Material provided
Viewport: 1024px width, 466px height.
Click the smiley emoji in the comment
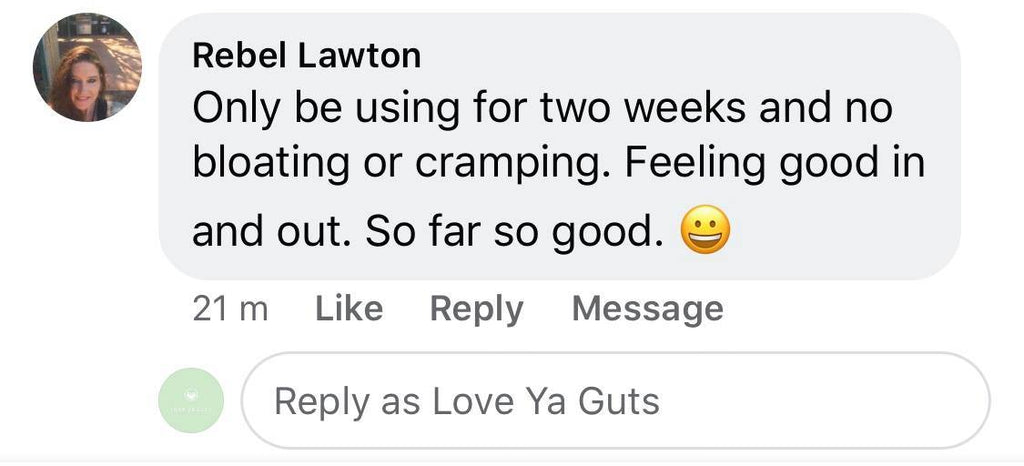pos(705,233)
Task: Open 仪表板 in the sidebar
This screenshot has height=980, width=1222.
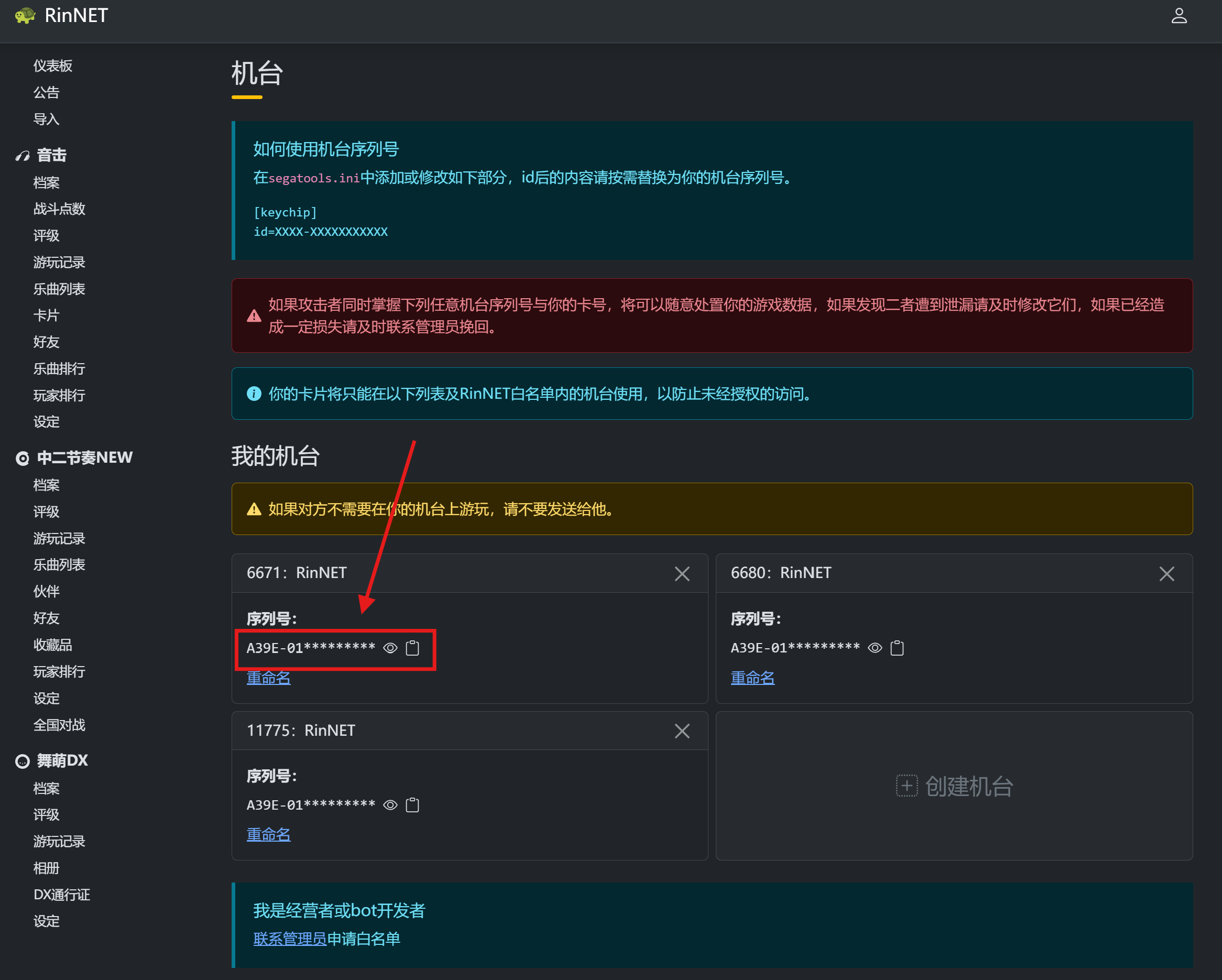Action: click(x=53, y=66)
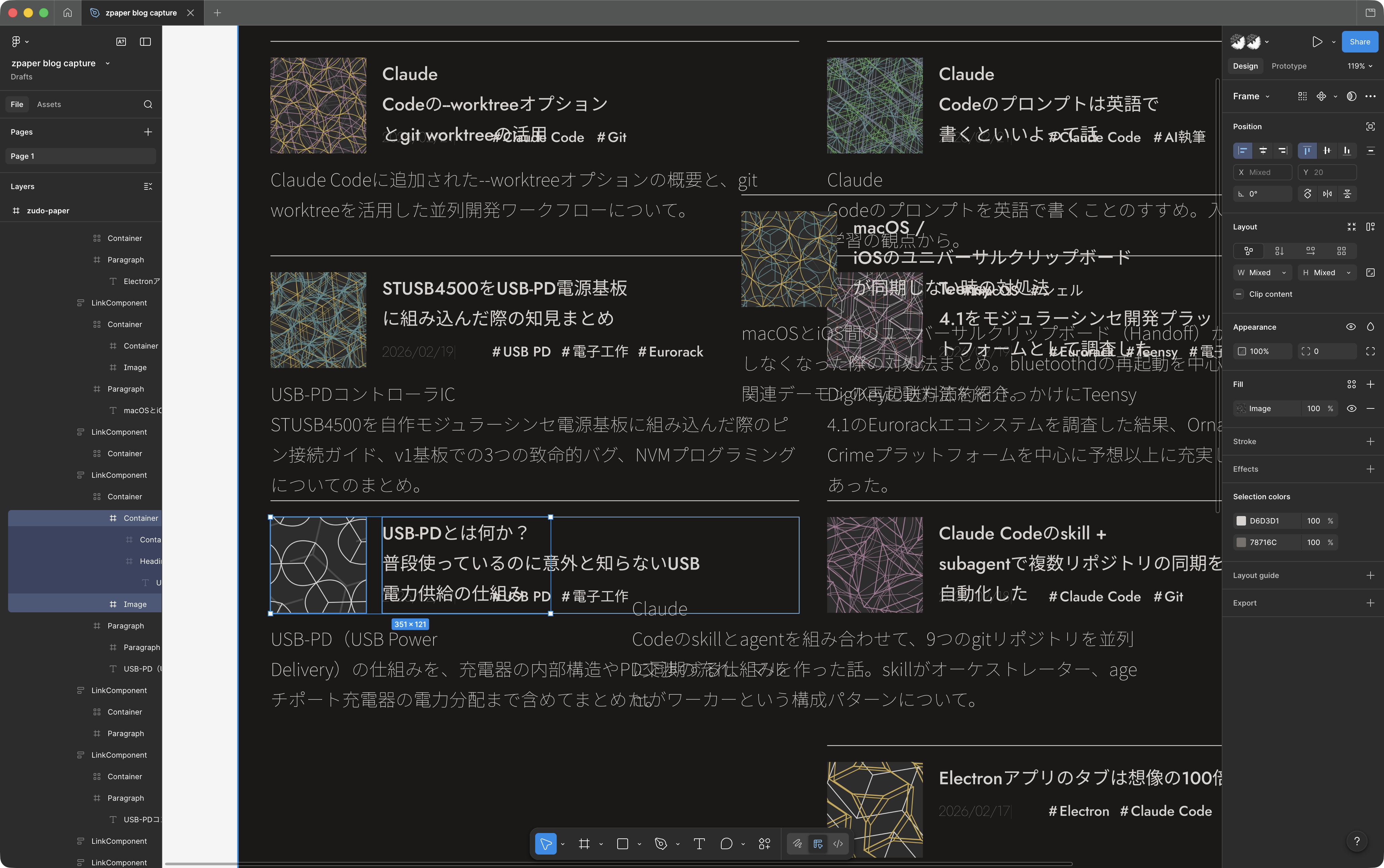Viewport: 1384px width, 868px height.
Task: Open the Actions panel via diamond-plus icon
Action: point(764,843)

---

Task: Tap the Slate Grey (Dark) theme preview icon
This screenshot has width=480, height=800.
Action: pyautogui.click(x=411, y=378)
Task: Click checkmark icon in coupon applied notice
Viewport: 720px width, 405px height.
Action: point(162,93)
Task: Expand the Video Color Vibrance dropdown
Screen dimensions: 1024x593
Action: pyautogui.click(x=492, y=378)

Task
Render as a JSON list of strings, one string per line, the lines of the records beginning with the line containing "Task: Open 仪表板 in the sidebar" and continuing through the line containing "Action: point(764,843)", skipping blank lines. Leave the pictures out of the answer.

Response to the task
[
  "Task: Open 仪表板 in the sidebar",
  "This screenshot has height=980, width=1222.",
  "Action: click(x=53, y=66)",
  "Viewport: 1384px width, 868px height.",
  "Task: Open the Actions panel via diamond-plus icon",
  "Action: point(764,843)"
]